Pick Operating System - Overview

Overview

The Pick database is a 'hash-file' data management system. A hash-file system is a collection of dynamic associative arrays which are organized altogether and linked and controlled using associative files as a database management system. Being hash-file oriented, Pick provides efficiency in data access time. Originally, all data structures in Pick were hash-files (at the lowest level) meaning records are stored as associated couplets of a primary key to a set of values. Today a Pick system can also natively access host files in Windows or Unix in any format.

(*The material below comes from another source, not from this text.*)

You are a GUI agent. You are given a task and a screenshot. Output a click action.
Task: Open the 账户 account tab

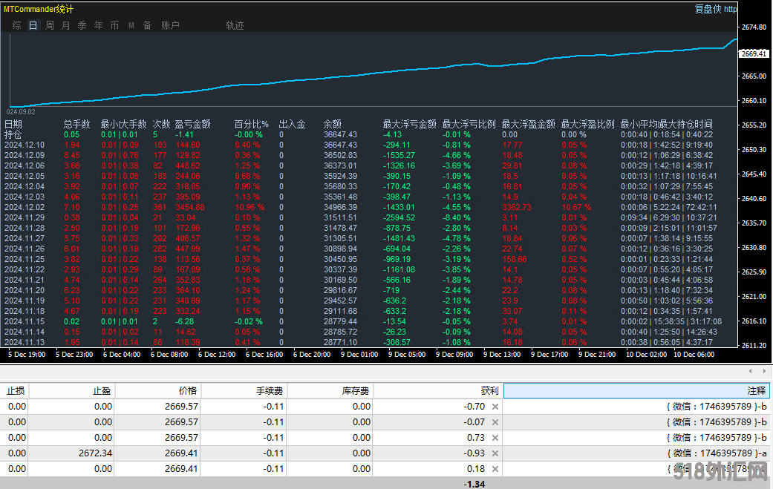pos(170,25)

A Pick database is divided into one or more accounts, master dictionaries, dictionaries, files and sub-files, each of which is a hash-table oriented file. These files contain records made up of fields, sub-fields and sub-sub-fields. In Pick, records are called items, fields are called attributes, and sub-fields are called values or sub-values (hence the present-day label "multivalued database"). All elements are variable-length, with field and values marked off by special delimiters, so that any file, record, or field may contain any number of entries of the lower level of entity. As a result, a Pick item (record) can be one complete entity (one entire invoice, purchase order, sales order, etc.), or is like a file on most conventional systems. Entities that are stored as 'files' in other common-place systems (i.e. source programs and text documents) must be stored as records within files on Pick.

The file hierarchy is roughly equivalent to the common Unix-like hierarchy of directories, sub-directories, and files. The master dictionary is similar to a directory in that it stores pointers to other dictionaries, files and executable programs. The master dictionary also contains the command-line language.

All files (accounts, dictionaries, files, sub-files) are organized identically, as are all records. This uniformity is exploited throughout the system, both by system functions, and by the system administration commands. For example, the 'find' command will find and report the occurrence of a word or phrase in a file, and can operate on any account, dictionary, file or sub-file.

Each record must have a unique, primary key which determines where in a file that record is stored. To retrieve a record, its key is hashed and the resultant value specifies which of a set of discrete "buckets" (called "groups") to look in for the record. (Within a bucket, records are scanned sequentially.) Therefore, most records (i.e. a complete document) can be read using one single disk-read operation. This same method is used to write the record back to its correct "bucket".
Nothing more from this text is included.